If you digest all the brochure copy expended on All-Mountain East models, you’ll find somewhere in every model description that it’s a “50/50” model, meaning it’s equally suited to skiing on-trail or off. What this seemingly innocuous shorthand term for a versatile ski masks is that no ski can ever truly be half-and-half, for every model is part of a design family that’s inherently biased to one side of the mountain or the other.
This prelude explains why Salomon felt compelled to create a second off-trail line, named Stance, when they already had a successful freeride series in the QST’s. The latter are unmistakably meant for the off-piste, so the QST 92 has the shape and construction of the series’ flagship, the QST 106. This means, among other things, that the AME QST 92 strives to be wide beam-to-beam along its entire length and aside from a mounting plate it has no metal in it.
The Stance 90 tilts the 50/50 equation in favor of Frontside features, beginning with two sheets of Titanal and a shallower sidecut with a more slender silhouette (126/90/108) that’s quicker edge to edge. Its square tail in particular is appreciably narrower than the norm in the AME genre, which keeps its orientation down the fall line.

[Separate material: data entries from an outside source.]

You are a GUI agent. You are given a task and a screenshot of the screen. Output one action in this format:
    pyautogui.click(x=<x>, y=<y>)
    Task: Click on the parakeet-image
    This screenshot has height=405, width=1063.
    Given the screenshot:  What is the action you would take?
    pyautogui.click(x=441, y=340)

One way to grok the role played by the Stance 96 in Salomon’s line is to look at its counterpart in Salomon’s QST collection, the new QST 98. Earlier versions of this QST included on-trail features like super-wide tips and multiple doses of shock-dampening fibers, but the new QST 98 has a clear bias for off-trail conditions. Salomon can afford to tilt the QST towards side-of-the-trail conditions because the Stance 96 is so rock-solid on groomers.
If you want to play with the big boys at the head of the AMW pack, you have to use the same materials, so the Stance 96 sandwiches its poplar core with laminates of Titanal and carbon-flax fiber (CF/X), a double dose of dampeners that keep the Stance 96 planted on the planet. The only acknowledgement that it’s up for heading off trail is a rockered tip that feels a little lost when it hasn’t any loose snow under it to give it something to do.
The Stance 96 handles speed well, which is a good thing as it likes to hew closely to the fall line. A rectangular cutout in the Titanal topsheet pares off a few ounces so the Stance 96 feels a little more agile than its girth would suggest, but it imparts a sensation of imperturbable solidity more than playfulness.